Disqualified on one satellite - Europe North - I have no errors in the log

I’ve been running Storj V3 since April -19 without any issues. I’ve updated for each new release and are currently on 1.15.3 My node id: 1PhmxtYEeaYrH2sYYyqvvukmWJeCpMFH6gDMYVbB9duid9P4Ek

Today I noticed I’ve been disqualified at the Europe North satellite. At all the other satellites I got 100%/100%. The message I see is ‘Your node has been disqualified on 12rfG3sh9NCWiX3ivPjq2HtdLmbqCrvHVEzJubnzFzosMuawymB . If you have any questions regarding this please check our Node Operators thread on Storj forum.’

I’ve checked the docker log and there are no errors. I search for ERROR, FAIL and AUDIT. Only AUDIT return something and it’s the normal INFO messages telling ‘download started’ ’ downloaded’

Only thing that has happened is about 4-5 hours downtime about a week ago while moving the equipment to a new building (docker storagenode stopped correctly of course). And yesterday there was a electrical issue in the building they had to fix so it was another hour downtime (docker storagenode stopped correctly this time too).

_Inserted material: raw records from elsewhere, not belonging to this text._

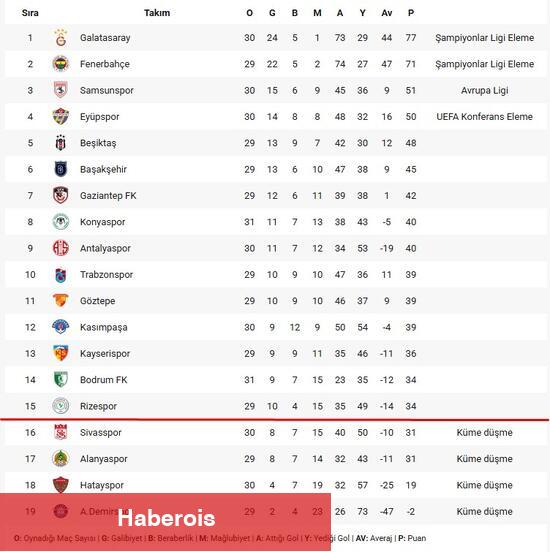Click Galatasaray's Şampiyonlar Ligi Eleme label
Image resolution: width=550 pixels, height=552 pixels.
point(485,38)
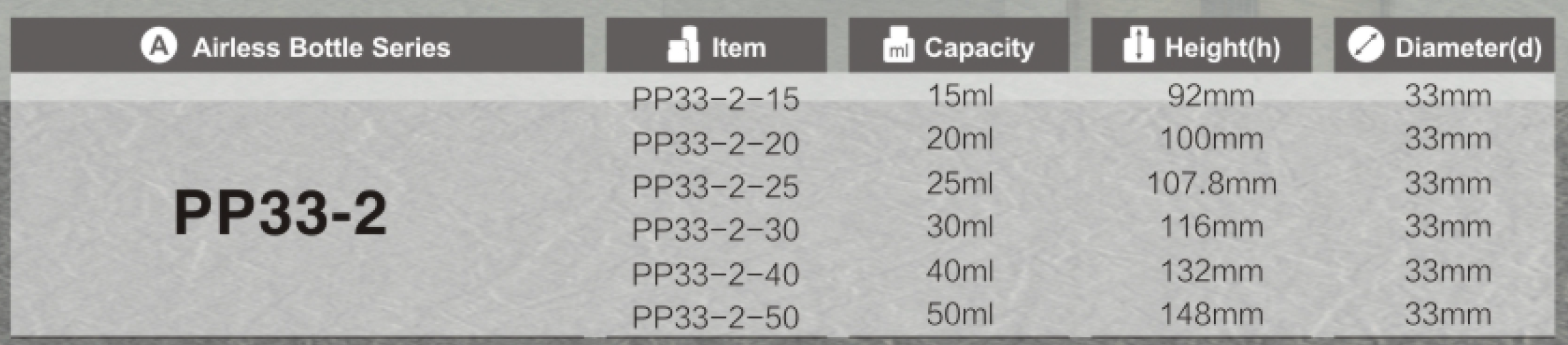Click the 50ml capacity value
The height and width of the screenshot is (345, 1568).
pyautogui.click(x=959, y=314)
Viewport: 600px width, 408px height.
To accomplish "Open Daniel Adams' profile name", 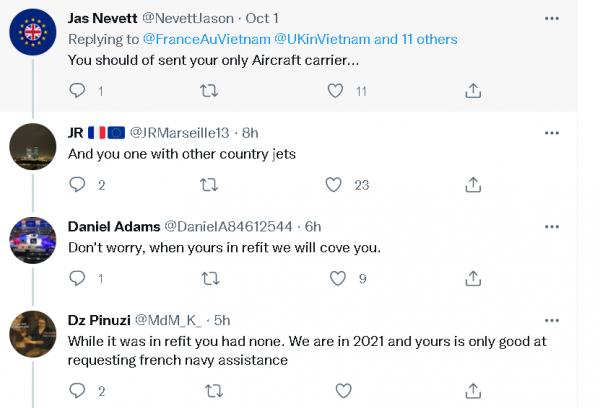I will [113, 226].
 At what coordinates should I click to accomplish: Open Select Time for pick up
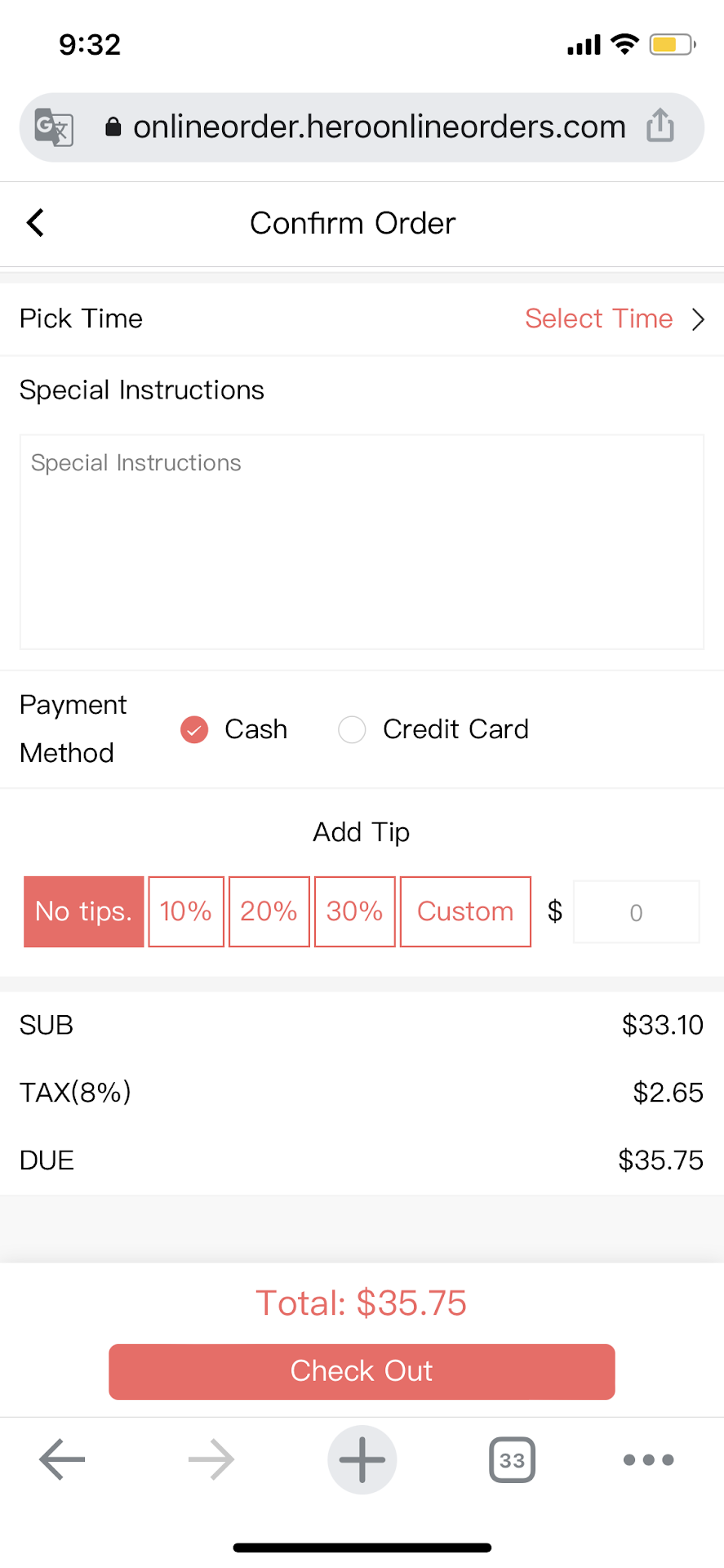(598, 318)
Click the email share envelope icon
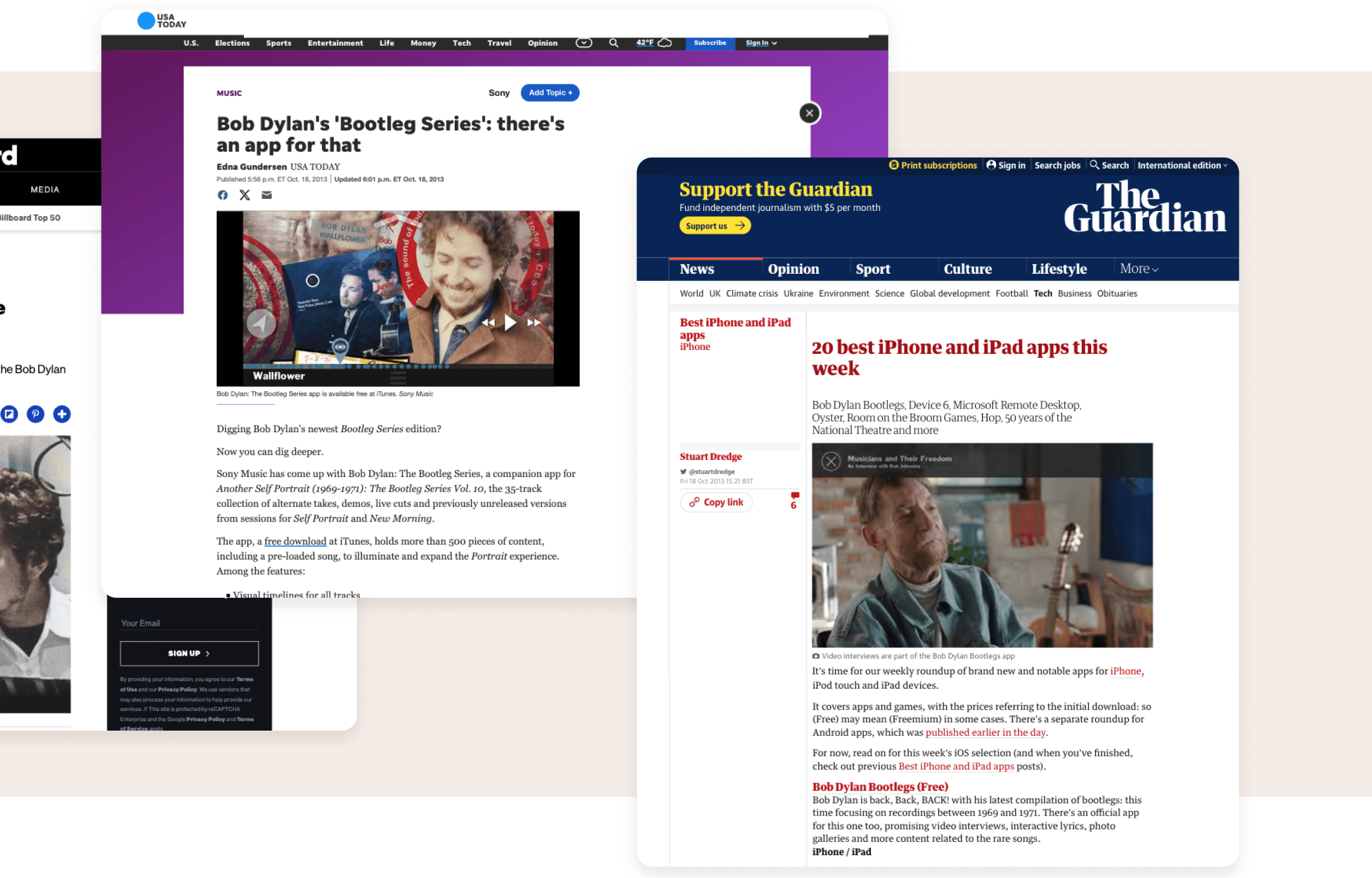This screenshot has height=878, width=1372. 267,195
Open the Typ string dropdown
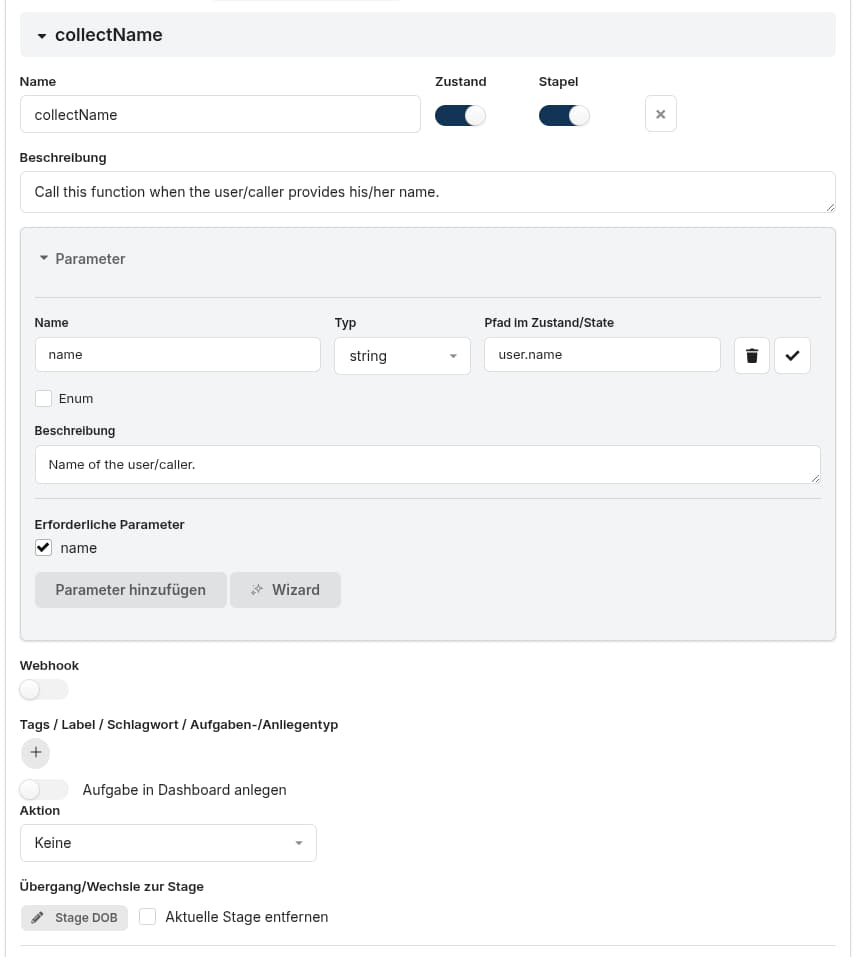The height and width of the screenshot is (957, 855). pyautogui.click(x=402, y=356)
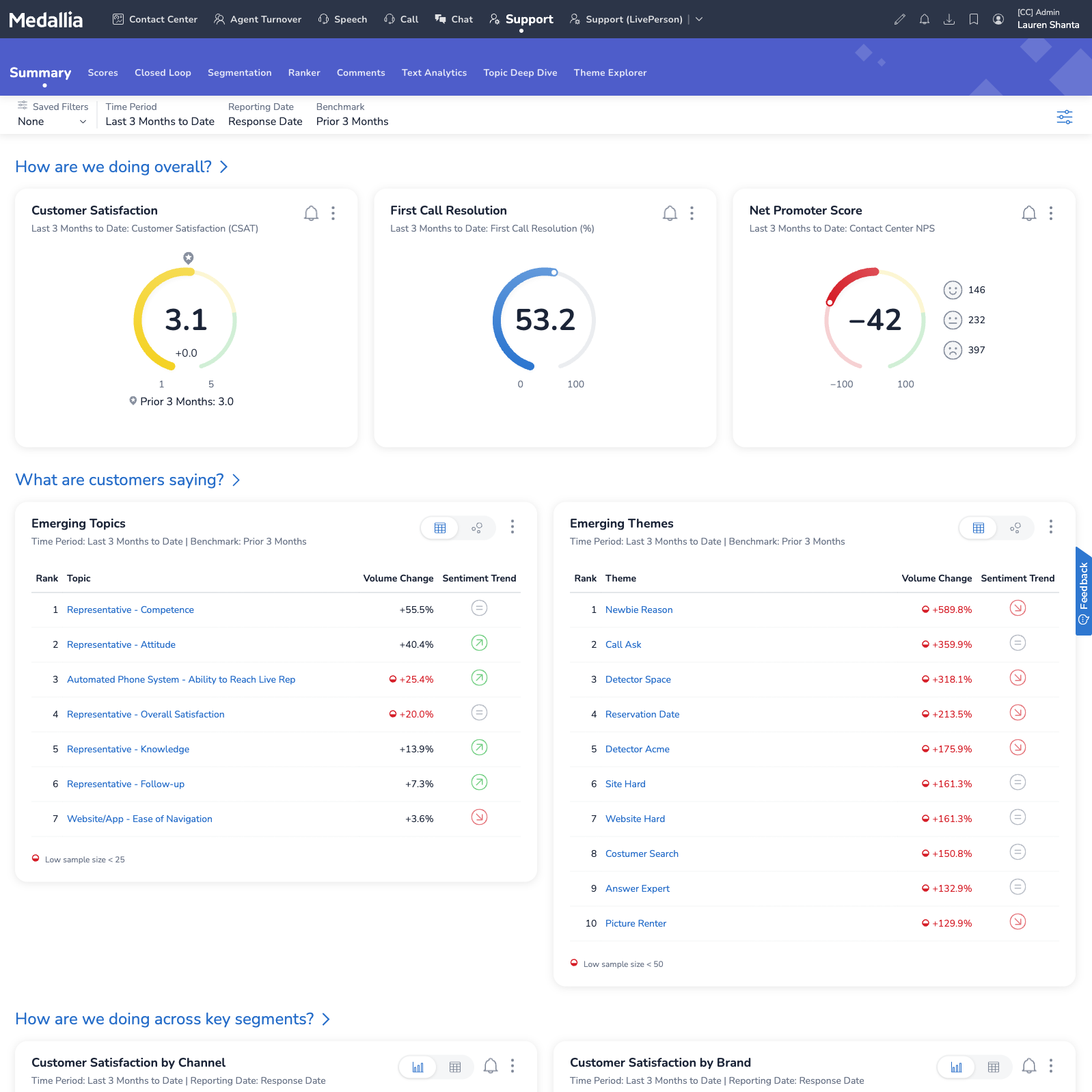Switch Emerging Themes to table view
The width and height of the screenshot is (1092, 1092).
tap(978, 528)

But if this is the cause of the disqualification why only at one satellite and 100% on all the others ?

How can I get online with the Europe North satellite again ?

1 Like

Disqualification is possible only if your node fail audits, so it must be online, answer on audit request, but did not provide a requested piece for audit, either because it’s lost, or inaccessible.
In case of timeout (5 minutes), it will be placed into containment mode and asked for the same piece three more times (with 5 minutes timeout each). If the storagenode is unable to provide a piece - the audit considered as failed.
In case of “file not found” - it will be counted as failed immediately.
Too much failed audits in a short period of time (a few hours) and node will be disqualified.

The disqualification is permanent and not reversible. If you do not have logs for a period between 100% audit and 59% - then you can’t see a error. When you removes the container the logs got removed with it too.

Ok, so delete node and start over ?

Why is that?
You still have other satellites and customers of those satellites will still pay you for the service.
Of course, you can call a graceful exit from the remained satellites (if your node is eligible to do so, i.e. it’s older than 6 months on said satellites) and start over if you wish.

No I’m out. Maybe come back in a couple of years when the error handling has matured.

In the satellite logs I can see a lot of audit timeouts between 2020-10-27 21:14:50.435 CET and 2020-10-28 08:23:17.384 CET

An example would be this one:

error: "context deadline exceeded; piecestore: (Node ID: 1PhmxtYEeaYrH2sYYyqvvukmWJeCpMFH6gDMYVbB9duid9P4Ek, Piece ID: 246UTQ6X2ZKNS7NYMUCEA46I5U3YHRVF7ZZ6GDYRTASIQFOTGKQA): context deadline exceeded"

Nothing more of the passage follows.